Big Data in Deep Space
HOW ADVANCED ANALYTICS IS PROPELLING THE ORION MISSION INTO THE FUTURE OF SPACE TRAVEL
Outer space is often described as an empty void – empty except for occasional celestial bodies, dust particles, cosmic rays, and steady streams of spacecraft data. Much like the possibilities of space travel, that data is only getting bigger.
Few have been behind the controls to witness it firsthand, but our spacecraft have seen vast technological enhancements since the 1960s – just like our motor vehicles. The telemetry data collected from an Apollo mission in the 1960s is a small fraction of the data collected from NASA’s Orion Multipurpose Crew Vehicle during its first Exploration Flight Test (EFT-1) on Dec. 5.
During its four-hour flight, which carried the unmanned spacecraft beyond the Van Allen radiation belt, hundreds of thousands of measurands (items being measured) were collected and beamed back to earth.
Each measurand was reported on many times during the mission, some up to 40 times per second. So when you multiply the number of measurands with how many times that data is collected, you end up with billions of measurements to collect and analyze.
“In today’s space missions, we’re dealing with an unprecedented magnitude of data,” said Michael Schwartz, Lockheed Martin Fellow. “Our goal is to transform that data with real-time and batch analytics and then use the archived data to create valid hypotheses for future space missions. We can apply learning techniques and training sets to determine if mission critical components will succeed or fail in specific circumstances.”

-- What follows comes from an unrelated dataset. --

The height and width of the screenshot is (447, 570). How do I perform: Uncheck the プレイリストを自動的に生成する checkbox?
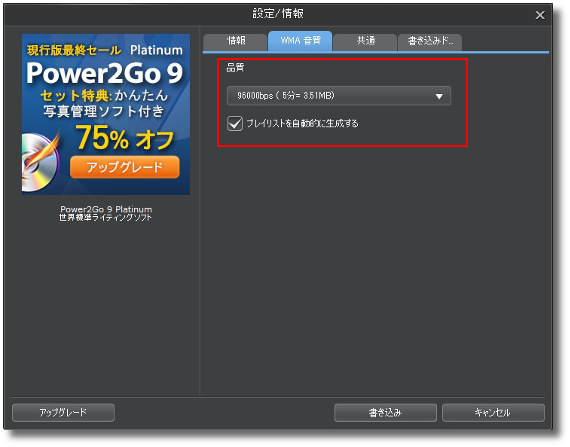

From battery voltages and valve openings to the spacecraft’s speed, altitude and pressure in helium tanks, the Orion mission faces the challenge of growing telemetry storage and processing requirements compounded by limited lab facilities and an aggressive schedule. These spacecraft measurands have always been vital to space missions, but with analytical power and speed of retrieval, data processors are able to ingest more data than ever before and use that data to influence future space missions.
Lockheed Martin’s Mach-5 Insight™ is the big data stack used to solve this processing challenge. It enables rapid high volume data streaming and archiving to provide future space capsules the ability
to compare lessons learned from former missions to support its numerous future missions like asteroid visits, moon orbits and missions to Mars. As these missions evolve, the same capsule and environment will be adapted to support them based on the data collected and organized.
Mach-5 Insight™ combines traditional big data batch processing with a near-real-time layer which permits archive queries to be retrieved across both the historical batch and streaming views within seconds. Continual computation of aggregate statistics empowers engineers to step away from routine telemetry analysis and focus on interesting and off-nominal behavior emerging from the spacecraft. Additionally, historical data can be streamed in as if it were live, or overlaid onto current data enabling comparison of previous operations to contrast with current data.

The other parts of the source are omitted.